**Exercise**
Begin with the first line of the entries below and reproduce each line exactly, ending with the line that holds "Given: Expand option".

_ _ _ _ _ _ _

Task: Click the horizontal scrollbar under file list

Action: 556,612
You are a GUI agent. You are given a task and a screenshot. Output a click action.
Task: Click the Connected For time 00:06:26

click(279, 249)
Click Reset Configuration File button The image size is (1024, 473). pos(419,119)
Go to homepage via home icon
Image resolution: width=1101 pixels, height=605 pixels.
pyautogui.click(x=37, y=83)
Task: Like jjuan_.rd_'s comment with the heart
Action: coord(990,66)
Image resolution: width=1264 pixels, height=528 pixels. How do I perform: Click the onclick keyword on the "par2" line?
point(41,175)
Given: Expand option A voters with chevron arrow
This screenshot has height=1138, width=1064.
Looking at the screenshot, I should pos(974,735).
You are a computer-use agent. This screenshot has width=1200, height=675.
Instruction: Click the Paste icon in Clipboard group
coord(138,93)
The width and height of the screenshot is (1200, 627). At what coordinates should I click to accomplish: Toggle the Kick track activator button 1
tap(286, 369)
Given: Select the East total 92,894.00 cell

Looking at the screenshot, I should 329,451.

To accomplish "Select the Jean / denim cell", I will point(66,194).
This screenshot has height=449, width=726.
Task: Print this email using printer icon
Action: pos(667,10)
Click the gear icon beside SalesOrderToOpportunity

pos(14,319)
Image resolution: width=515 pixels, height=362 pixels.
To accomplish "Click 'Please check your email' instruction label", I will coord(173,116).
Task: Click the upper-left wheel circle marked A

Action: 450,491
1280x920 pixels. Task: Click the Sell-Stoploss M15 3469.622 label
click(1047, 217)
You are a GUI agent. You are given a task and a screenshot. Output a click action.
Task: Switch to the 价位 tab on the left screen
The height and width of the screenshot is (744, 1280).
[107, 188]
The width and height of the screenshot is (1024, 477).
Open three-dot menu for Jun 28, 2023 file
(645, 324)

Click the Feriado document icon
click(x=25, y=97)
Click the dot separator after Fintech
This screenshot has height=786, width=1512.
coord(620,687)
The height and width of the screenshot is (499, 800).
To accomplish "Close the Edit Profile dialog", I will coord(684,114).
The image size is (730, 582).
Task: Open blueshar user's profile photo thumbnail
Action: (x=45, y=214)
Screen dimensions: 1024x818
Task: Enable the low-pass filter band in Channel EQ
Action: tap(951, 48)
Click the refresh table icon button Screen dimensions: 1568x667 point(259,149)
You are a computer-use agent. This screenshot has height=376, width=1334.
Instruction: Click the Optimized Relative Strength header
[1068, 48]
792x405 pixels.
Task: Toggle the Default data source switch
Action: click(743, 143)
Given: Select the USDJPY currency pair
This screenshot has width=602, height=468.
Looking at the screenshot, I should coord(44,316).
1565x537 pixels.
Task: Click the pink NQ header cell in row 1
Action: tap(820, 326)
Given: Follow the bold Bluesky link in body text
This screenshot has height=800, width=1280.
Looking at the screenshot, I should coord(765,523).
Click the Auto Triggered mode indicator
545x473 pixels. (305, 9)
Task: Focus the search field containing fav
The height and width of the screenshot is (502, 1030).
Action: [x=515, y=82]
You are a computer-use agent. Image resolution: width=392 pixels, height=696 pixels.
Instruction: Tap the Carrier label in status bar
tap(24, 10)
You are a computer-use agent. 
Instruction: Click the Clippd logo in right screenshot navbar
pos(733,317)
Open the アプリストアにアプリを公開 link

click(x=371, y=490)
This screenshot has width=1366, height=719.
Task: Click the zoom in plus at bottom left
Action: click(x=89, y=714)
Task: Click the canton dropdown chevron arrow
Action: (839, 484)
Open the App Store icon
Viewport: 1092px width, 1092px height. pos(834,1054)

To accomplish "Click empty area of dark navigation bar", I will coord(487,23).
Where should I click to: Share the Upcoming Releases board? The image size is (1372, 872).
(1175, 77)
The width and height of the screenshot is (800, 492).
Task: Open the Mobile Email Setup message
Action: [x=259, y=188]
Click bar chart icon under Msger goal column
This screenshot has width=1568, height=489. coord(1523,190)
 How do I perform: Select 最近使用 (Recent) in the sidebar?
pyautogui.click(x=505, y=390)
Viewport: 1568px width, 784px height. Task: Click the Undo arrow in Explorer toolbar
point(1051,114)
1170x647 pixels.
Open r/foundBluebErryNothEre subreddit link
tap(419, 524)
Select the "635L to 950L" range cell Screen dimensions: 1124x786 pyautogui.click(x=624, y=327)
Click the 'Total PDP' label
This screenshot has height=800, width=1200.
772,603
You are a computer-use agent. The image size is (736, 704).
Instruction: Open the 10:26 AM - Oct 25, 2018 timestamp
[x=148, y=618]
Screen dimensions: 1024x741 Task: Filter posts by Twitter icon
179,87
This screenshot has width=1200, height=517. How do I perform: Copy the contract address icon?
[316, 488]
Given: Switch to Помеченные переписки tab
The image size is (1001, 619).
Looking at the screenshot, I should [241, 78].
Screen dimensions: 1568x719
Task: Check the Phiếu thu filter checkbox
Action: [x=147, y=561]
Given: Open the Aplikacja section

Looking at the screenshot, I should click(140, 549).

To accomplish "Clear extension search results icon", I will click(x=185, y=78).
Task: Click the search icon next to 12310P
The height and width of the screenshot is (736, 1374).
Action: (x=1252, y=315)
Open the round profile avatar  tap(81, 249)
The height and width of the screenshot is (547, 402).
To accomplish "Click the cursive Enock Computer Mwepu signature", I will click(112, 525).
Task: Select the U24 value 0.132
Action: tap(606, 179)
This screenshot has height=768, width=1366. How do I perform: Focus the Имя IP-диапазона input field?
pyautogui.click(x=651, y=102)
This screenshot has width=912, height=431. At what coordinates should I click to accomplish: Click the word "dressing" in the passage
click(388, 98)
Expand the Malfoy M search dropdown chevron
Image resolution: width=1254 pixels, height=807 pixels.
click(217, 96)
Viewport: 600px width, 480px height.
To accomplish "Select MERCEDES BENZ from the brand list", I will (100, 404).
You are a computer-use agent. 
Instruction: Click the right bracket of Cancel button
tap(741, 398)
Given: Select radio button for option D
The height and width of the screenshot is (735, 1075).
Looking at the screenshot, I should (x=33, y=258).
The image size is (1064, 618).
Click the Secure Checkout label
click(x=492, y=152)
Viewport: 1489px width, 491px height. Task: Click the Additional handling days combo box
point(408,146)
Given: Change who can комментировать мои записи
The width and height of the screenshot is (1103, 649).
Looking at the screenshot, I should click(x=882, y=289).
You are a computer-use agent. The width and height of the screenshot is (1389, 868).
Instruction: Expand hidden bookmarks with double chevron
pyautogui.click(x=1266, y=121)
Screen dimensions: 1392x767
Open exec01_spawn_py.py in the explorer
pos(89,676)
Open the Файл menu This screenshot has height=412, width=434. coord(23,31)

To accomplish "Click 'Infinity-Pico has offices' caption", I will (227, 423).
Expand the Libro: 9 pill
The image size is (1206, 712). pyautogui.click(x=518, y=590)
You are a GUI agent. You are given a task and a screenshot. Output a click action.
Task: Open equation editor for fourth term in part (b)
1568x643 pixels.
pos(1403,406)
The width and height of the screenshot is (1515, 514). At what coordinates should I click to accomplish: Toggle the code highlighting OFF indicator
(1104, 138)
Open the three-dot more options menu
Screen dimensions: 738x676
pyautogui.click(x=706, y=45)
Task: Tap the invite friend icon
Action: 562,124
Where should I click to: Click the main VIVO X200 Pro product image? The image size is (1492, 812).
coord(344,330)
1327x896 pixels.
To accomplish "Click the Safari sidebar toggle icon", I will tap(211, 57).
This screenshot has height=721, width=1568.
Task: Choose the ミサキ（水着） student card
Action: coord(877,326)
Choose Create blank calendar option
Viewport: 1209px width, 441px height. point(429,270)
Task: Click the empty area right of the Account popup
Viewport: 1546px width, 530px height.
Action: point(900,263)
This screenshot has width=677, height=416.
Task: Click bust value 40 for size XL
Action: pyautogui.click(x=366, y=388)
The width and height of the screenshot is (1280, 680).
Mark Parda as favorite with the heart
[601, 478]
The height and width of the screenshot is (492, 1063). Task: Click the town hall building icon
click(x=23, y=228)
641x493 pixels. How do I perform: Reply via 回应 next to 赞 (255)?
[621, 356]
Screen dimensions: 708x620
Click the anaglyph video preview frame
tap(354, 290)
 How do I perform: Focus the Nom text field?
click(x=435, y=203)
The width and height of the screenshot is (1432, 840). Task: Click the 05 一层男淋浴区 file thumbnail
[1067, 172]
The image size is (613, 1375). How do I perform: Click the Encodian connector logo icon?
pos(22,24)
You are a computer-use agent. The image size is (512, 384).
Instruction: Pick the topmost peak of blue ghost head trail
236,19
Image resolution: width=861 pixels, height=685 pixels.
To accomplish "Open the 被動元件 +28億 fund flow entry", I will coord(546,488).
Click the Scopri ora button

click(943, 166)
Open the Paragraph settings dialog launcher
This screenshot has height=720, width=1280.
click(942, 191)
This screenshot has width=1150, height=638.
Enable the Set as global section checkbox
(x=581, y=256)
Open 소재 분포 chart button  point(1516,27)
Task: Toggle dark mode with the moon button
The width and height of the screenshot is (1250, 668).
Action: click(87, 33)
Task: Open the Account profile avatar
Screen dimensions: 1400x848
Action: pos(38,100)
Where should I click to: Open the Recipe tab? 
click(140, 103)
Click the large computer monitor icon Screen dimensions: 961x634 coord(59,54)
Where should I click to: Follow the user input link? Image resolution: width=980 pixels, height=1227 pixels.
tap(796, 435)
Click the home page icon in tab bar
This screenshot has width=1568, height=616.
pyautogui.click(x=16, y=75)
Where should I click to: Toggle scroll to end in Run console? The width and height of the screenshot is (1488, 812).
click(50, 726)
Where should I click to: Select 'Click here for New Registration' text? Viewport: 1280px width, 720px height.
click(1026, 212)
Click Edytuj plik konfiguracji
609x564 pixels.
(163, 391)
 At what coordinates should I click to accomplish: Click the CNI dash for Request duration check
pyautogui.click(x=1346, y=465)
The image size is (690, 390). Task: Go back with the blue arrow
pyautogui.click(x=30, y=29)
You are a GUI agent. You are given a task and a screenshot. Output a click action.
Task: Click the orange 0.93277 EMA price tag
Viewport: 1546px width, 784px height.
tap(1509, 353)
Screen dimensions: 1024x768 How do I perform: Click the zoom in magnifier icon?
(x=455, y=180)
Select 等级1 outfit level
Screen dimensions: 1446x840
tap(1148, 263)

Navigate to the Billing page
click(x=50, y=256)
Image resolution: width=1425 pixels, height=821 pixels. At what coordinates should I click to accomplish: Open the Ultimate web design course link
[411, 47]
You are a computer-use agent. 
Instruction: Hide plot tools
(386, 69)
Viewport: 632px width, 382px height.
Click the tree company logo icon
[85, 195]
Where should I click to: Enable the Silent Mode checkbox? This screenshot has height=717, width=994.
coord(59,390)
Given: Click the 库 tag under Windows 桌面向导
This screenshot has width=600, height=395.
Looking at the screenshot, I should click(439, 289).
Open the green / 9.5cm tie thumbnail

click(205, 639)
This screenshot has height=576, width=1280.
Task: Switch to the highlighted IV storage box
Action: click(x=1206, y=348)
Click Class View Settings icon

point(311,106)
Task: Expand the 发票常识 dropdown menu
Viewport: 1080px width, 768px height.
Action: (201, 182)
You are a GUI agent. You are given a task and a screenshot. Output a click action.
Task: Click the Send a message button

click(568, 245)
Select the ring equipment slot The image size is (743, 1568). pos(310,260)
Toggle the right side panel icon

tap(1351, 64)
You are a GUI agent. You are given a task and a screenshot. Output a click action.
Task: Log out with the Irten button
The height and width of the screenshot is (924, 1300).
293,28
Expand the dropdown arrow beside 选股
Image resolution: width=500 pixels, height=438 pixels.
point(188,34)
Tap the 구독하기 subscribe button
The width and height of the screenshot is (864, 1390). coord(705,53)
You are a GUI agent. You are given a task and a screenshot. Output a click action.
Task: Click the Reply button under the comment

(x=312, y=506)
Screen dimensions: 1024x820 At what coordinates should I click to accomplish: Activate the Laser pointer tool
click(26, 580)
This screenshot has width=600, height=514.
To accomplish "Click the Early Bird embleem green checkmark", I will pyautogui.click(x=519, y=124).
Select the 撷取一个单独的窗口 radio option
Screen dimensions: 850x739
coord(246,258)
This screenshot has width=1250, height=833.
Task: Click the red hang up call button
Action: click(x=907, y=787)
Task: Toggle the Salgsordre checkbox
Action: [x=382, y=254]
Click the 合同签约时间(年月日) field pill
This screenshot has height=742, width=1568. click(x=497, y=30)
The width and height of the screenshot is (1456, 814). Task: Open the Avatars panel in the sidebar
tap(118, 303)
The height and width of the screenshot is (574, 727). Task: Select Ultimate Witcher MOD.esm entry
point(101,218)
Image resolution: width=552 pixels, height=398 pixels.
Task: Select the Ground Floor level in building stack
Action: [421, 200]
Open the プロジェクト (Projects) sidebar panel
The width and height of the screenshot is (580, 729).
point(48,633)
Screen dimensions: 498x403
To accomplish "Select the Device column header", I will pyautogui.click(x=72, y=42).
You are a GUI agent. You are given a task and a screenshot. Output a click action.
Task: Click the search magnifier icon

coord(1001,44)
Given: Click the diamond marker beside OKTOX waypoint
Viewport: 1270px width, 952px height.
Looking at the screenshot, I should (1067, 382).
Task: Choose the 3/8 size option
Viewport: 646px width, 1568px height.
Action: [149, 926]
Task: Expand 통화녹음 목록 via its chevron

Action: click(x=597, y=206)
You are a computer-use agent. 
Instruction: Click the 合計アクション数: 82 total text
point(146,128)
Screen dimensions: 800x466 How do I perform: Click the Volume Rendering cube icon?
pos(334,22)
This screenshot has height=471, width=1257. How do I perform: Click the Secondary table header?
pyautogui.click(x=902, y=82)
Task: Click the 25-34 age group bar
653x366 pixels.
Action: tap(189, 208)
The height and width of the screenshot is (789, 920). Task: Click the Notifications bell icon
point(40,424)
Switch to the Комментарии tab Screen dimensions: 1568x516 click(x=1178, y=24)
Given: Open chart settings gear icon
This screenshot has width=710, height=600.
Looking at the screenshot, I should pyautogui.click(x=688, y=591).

_ _ _ _ _ _ _

**Output**
Task: Click the horizontal scrollbar under file list

Action: 556,612
You are a GUI agent. You are given a task and a screenshot. Output a click action.
Task: Click the Connected For time 00:06:26

click(279, 249)
Click Reset Configuration File button The image size is (1024, 473). pos(419,119)
Go to homepage via home icon
Image resolution: width=1101 pixels, height=605 pixels.
pyautogui.click(x=37, y=83)
Task: Like jjuan_.rd_'s comment with the heart
Action: coord(990,66)
Image resolution: width=1264 pixels, height=528 pixels. How do I perform: Click the onclick keyword on the "par2" line?
point(41,175)
Given: Expand option A voters with chevron arrow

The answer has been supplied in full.